*Extracted records*
▬▬▬▬▬▬▬▬▬▬

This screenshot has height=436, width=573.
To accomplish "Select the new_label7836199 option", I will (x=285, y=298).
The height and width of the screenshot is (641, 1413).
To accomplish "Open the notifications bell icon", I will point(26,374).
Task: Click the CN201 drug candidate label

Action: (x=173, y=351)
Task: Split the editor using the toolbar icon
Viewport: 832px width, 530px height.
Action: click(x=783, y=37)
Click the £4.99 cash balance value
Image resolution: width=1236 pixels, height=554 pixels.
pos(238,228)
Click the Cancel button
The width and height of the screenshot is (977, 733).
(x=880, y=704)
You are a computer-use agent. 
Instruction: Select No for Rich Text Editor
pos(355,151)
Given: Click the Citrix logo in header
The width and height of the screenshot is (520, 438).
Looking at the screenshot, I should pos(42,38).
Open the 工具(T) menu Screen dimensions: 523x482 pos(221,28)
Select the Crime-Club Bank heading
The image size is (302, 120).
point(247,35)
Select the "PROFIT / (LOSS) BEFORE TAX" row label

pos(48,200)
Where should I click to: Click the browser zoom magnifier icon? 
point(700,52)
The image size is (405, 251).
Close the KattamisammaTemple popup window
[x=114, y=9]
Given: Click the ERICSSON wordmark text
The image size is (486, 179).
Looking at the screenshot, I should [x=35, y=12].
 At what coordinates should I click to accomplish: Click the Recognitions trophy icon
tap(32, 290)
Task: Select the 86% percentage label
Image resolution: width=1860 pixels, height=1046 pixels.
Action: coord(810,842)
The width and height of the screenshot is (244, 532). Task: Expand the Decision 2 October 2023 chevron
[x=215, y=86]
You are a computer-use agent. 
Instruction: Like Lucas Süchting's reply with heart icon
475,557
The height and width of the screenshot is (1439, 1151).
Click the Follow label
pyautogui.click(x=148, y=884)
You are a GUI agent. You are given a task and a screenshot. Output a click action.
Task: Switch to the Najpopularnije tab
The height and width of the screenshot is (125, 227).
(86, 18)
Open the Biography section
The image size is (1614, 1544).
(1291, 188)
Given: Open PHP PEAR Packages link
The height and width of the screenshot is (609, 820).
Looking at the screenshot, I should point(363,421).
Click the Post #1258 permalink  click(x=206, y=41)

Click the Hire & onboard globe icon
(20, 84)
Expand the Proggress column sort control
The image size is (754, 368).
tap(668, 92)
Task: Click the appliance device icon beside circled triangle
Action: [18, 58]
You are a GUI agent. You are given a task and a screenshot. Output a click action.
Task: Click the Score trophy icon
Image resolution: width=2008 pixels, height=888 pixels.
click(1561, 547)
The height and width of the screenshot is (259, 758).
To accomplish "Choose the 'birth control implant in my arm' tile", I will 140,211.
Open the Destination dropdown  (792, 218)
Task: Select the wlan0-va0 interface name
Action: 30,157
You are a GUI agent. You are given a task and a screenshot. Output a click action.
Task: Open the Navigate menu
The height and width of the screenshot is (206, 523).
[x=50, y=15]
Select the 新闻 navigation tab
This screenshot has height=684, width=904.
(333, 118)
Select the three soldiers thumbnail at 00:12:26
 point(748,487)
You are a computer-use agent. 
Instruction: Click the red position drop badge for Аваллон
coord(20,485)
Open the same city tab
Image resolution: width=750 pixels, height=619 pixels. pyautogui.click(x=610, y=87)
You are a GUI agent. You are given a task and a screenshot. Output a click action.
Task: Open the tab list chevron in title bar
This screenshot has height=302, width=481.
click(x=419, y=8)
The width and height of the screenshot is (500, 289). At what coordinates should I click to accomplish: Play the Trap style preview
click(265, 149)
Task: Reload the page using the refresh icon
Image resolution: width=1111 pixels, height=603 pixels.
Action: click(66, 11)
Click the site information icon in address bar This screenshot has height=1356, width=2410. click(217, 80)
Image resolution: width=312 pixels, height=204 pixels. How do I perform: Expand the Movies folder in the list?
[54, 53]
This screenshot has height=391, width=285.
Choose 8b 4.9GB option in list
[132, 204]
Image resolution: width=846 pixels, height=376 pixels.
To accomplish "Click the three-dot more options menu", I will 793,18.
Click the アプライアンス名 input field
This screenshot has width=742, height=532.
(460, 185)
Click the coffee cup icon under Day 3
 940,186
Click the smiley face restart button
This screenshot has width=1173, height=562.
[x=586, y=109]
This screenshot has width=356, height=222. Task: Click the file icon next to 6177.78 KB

▬▬▬▬▬▬▬▬▬▬

*WORK TO DO*
Pull out every line of the data above that contains the string "what" and copy each one in full.

*REPLY*
 At what coordinates should I click to accomplish: Click the Recognitions trophy icon
The width and height of the screenshot is (500, 289). At what coordinates should I click to accomplish: Play the Trap style preview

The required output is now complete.